请把这篇题解中从“bool can[20][20];”一直到“fo(j,i+1,n-1)”的全部内容重写一遍，并将其中的“init”换成“reset”。

▸ 所给文本
+++++
The input consists of several test cases. Each test cases begins with a line containing a single integer n (2 ≤ n ≤ 15). Each of the next n lines contains two integers x, y (−1,000 ≤ x, y ≤ 1,000) giving the coordinates of a point. It is assumed that no two points are the same as each other. A single zero follows the last test case.

Output

Output the minimum total area of rectangles on a separate line for each test case.

Sample Input

2
0 1
1 0
0
Sample Output

1


【分析】
这tm神题…虽然和NOIP2016 愤怒小鸟基本一样,但是满满坑点…调了两个小时,大家一定注意初始化。【angry birds传送门


【代码】

//poj 2836 Rectangular Covering
#include<iostream>
#include<cstring>
#include<cstdio>
#include<cstdlib> 
#include<cmath>
#define ll long long
#define M(a) memset(a,0,sizeof a)
#define fo(i,j,k) for(i=j;i<=k;i++)
using namespace std;
int dp[1<<18],x[20],y[20],s[20][20],f[20][20]; //f[i][j]表示在ij被点覆盖时还能覆盖哪些点(01串)
bool can[20][20];
int n,m;
inline void init()
{
    int i,j,k;
    memset(s,0,sizeof s);
    memset(f,0,sizeof f);
//  memset(can,0,sizeof can);
    memset(dp,0x3f,sizeof dp);
    fo(i,0,n-1)
      scanf("%d%d",&x[i],&y[i]);
    fo(i,0,n-1)
      fo(j,i+1,n-1)
+++++
▸ 所给数据

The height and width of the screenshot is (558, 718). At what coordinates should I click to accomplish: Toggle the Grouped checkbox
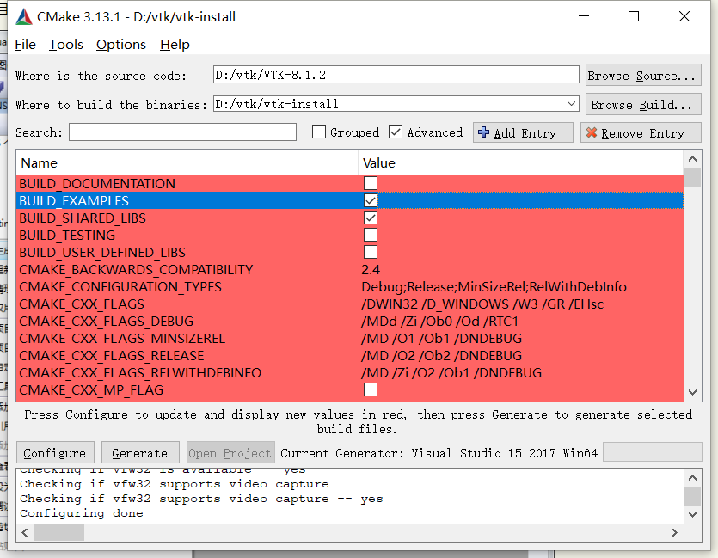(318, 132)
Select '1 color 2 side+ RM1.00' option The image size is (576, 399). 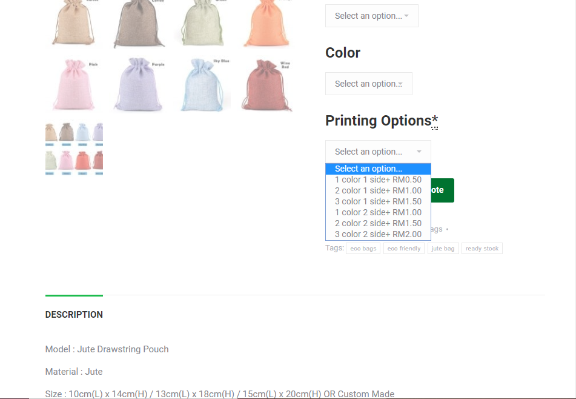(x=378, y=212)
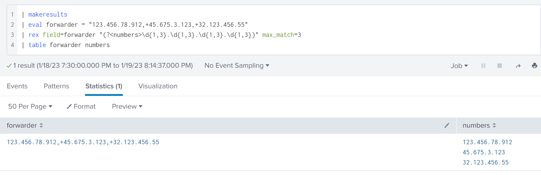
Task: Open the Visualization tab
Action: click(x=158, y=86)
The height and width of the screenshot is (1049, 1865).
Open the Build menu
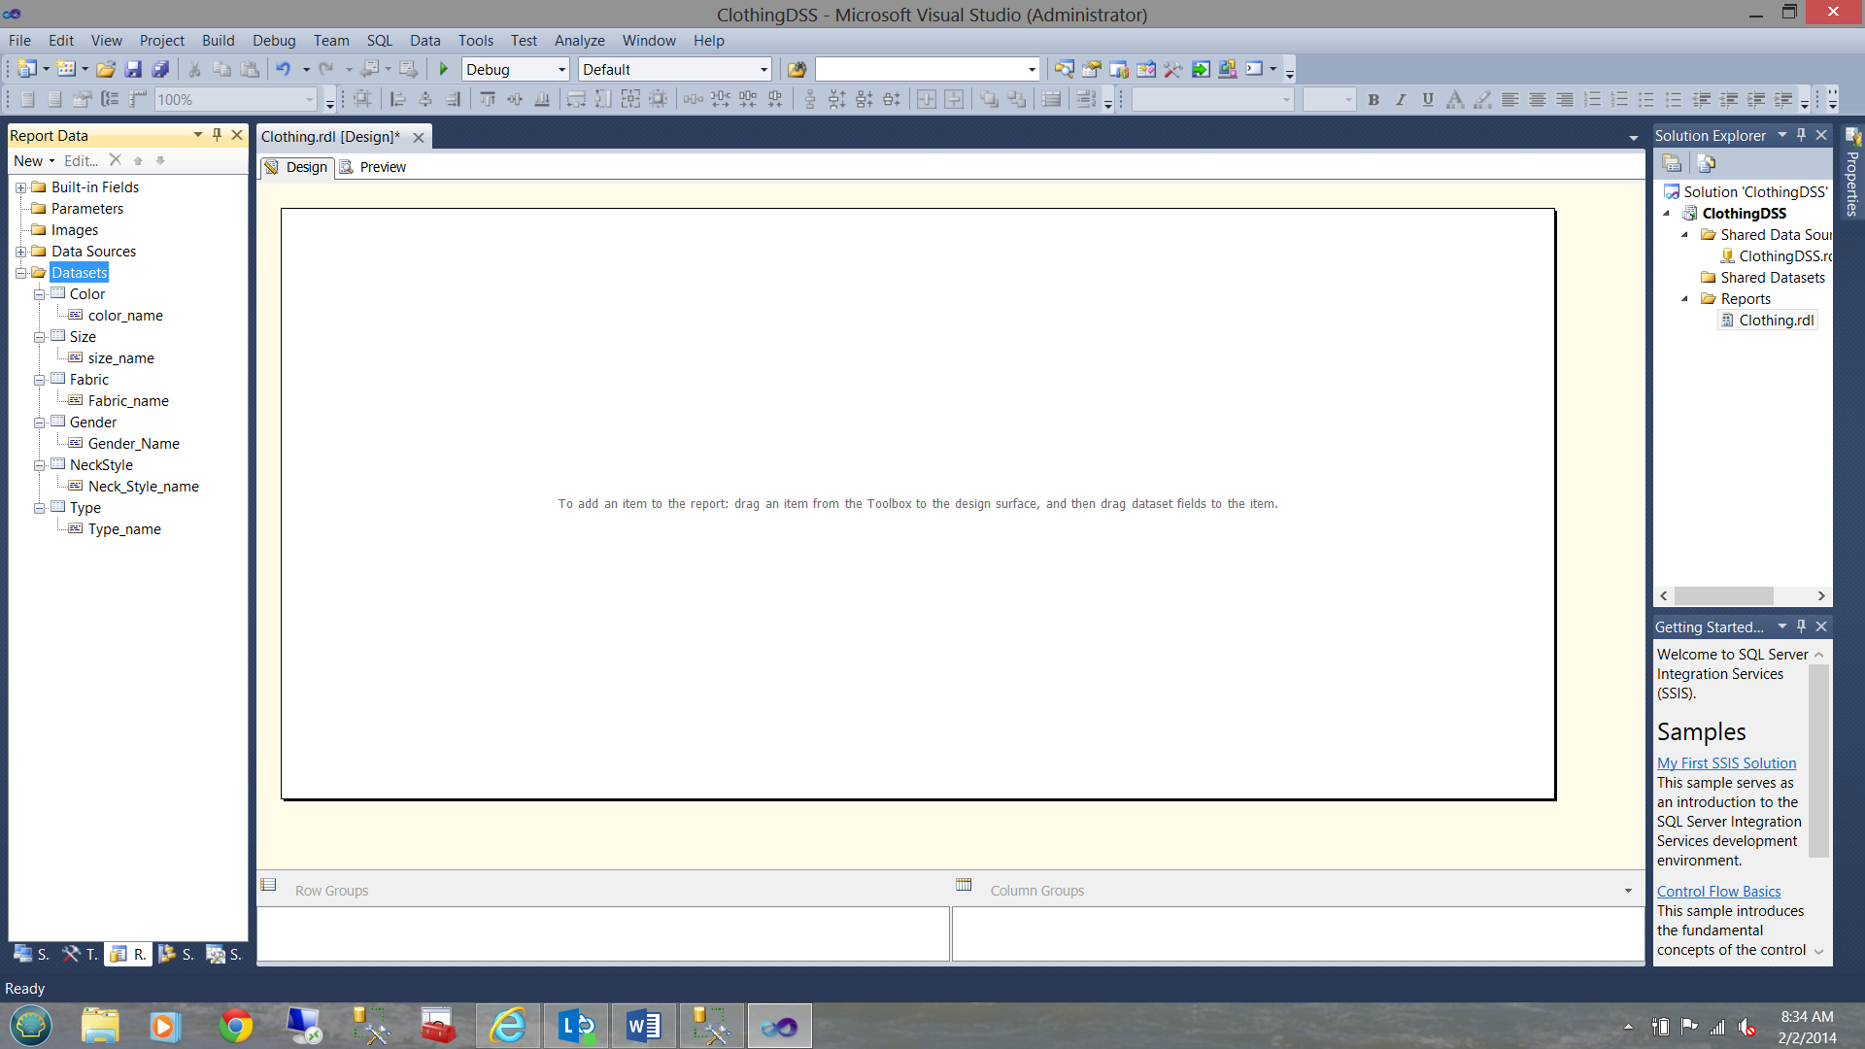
+++++
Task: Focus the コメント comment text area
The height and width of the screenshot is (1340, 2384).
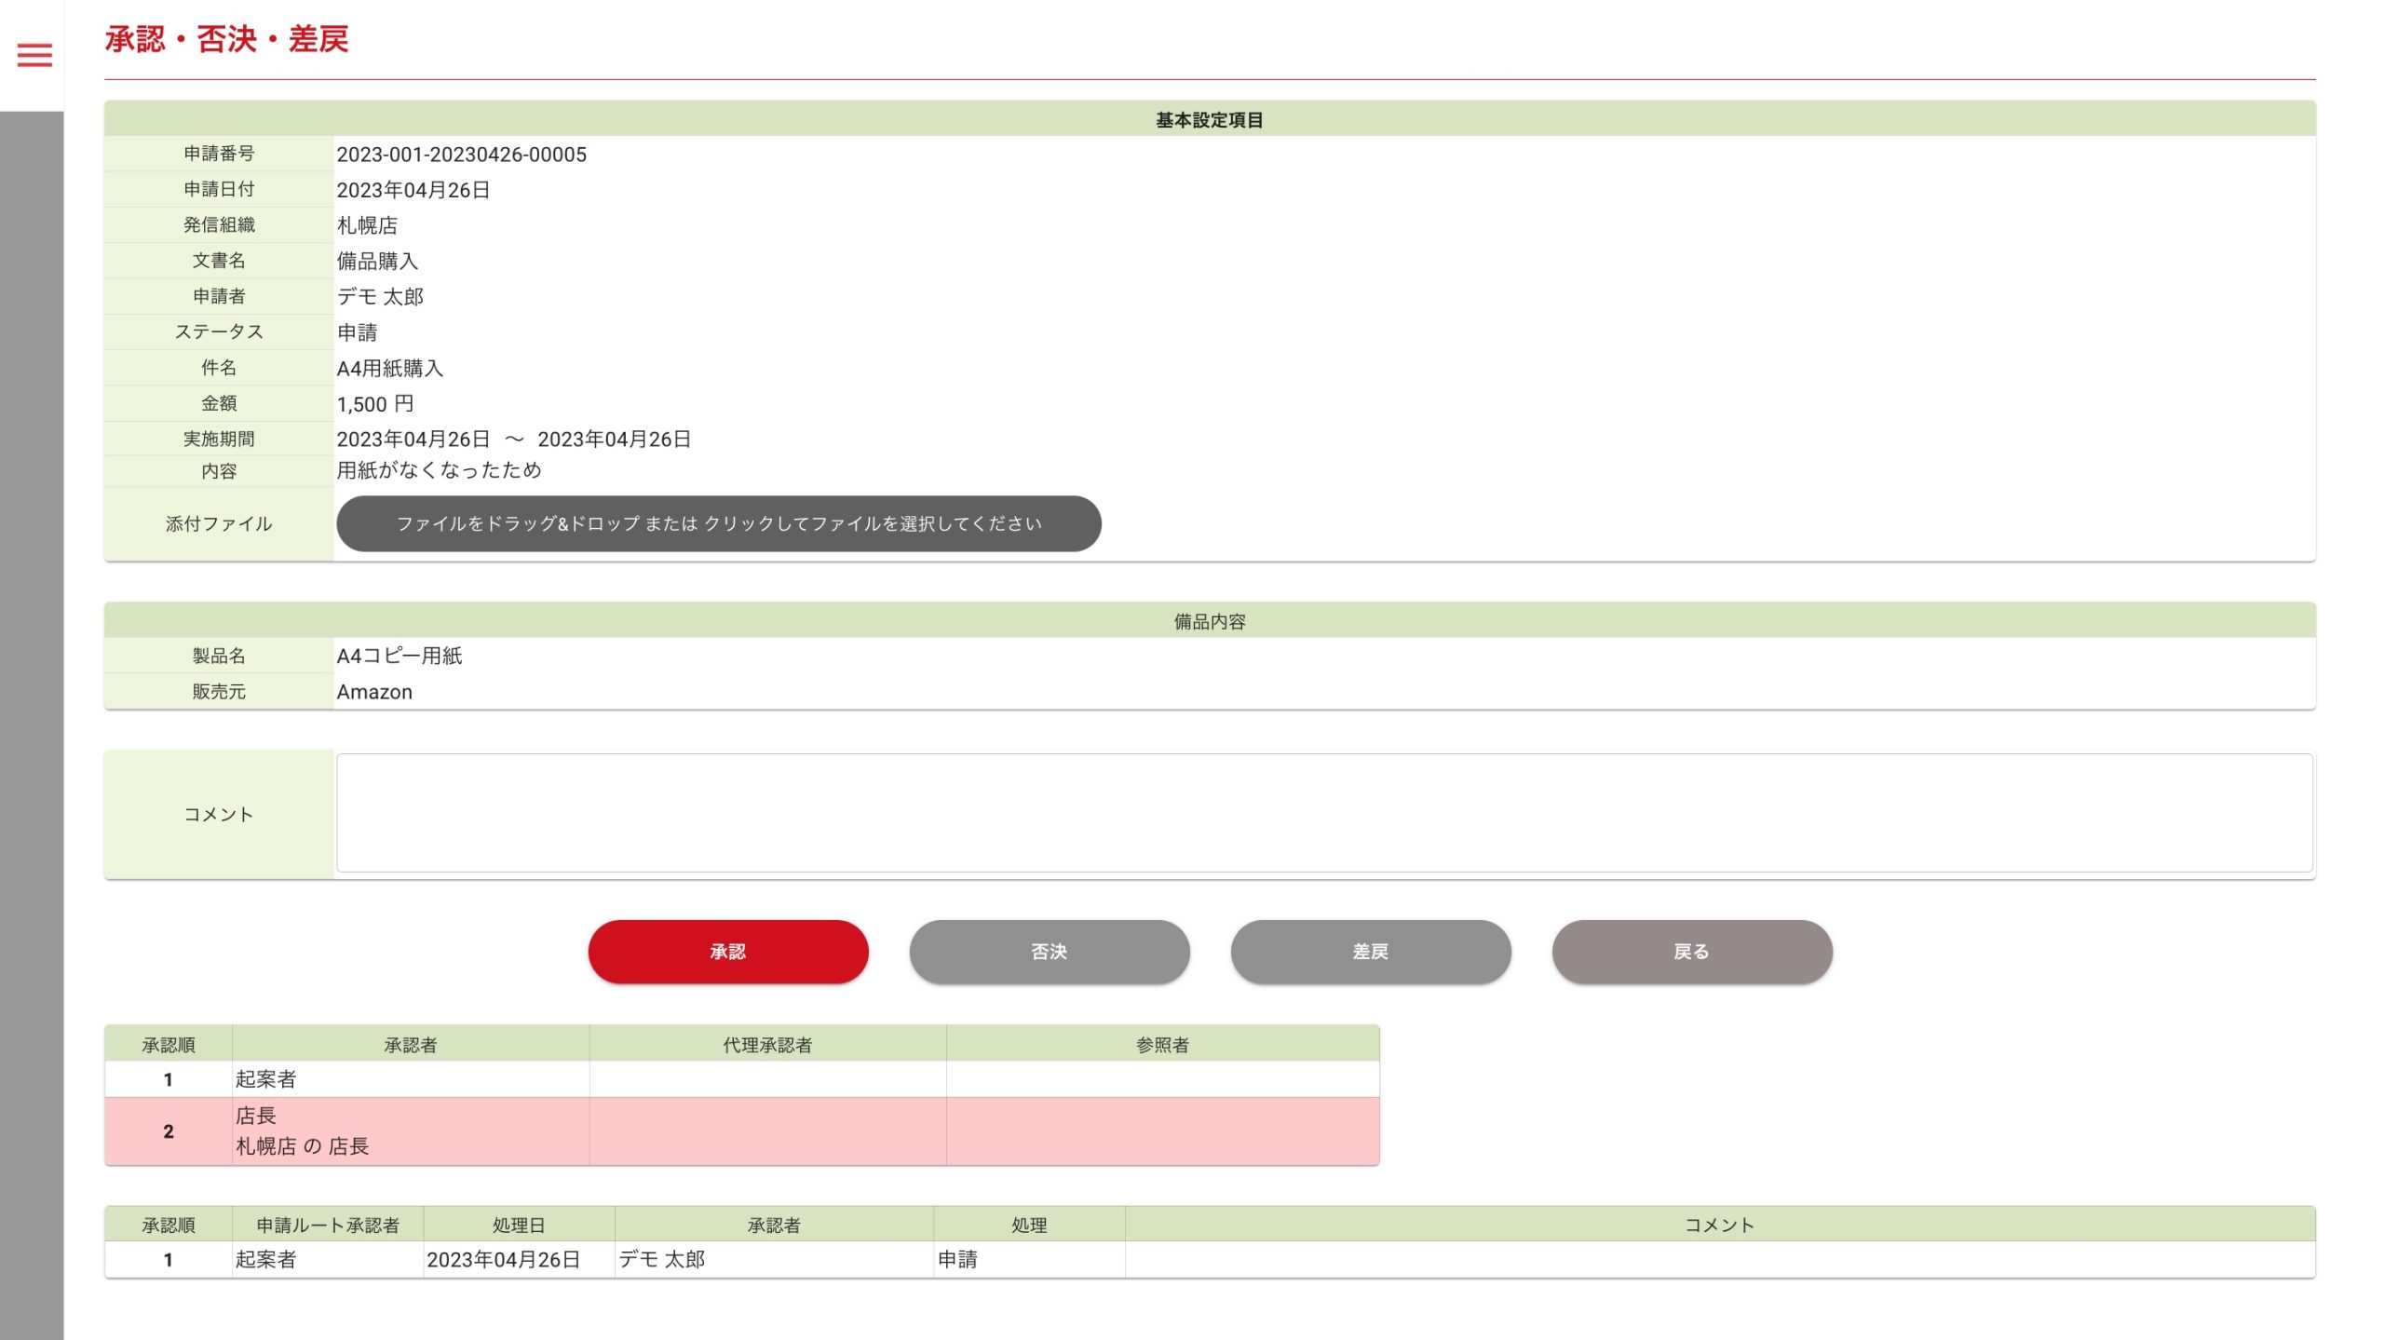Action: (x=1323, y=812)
+++++
▸ 本题答案
bool can[20][20];
int n,m;
inline void reset()
{
    int i,j,k;
    memset(s,0,sizeof s);
    memset(f,0,sizeof f);
//  memset(can,0,sizeof can);
    memset(dp,0x3f,sizeof dp);
    fo(i,0,n-1)
      scanf("%d%d",&x[i],&y[i]);
    fo(i,0,n-1)
      fo(j,i+1,n-1)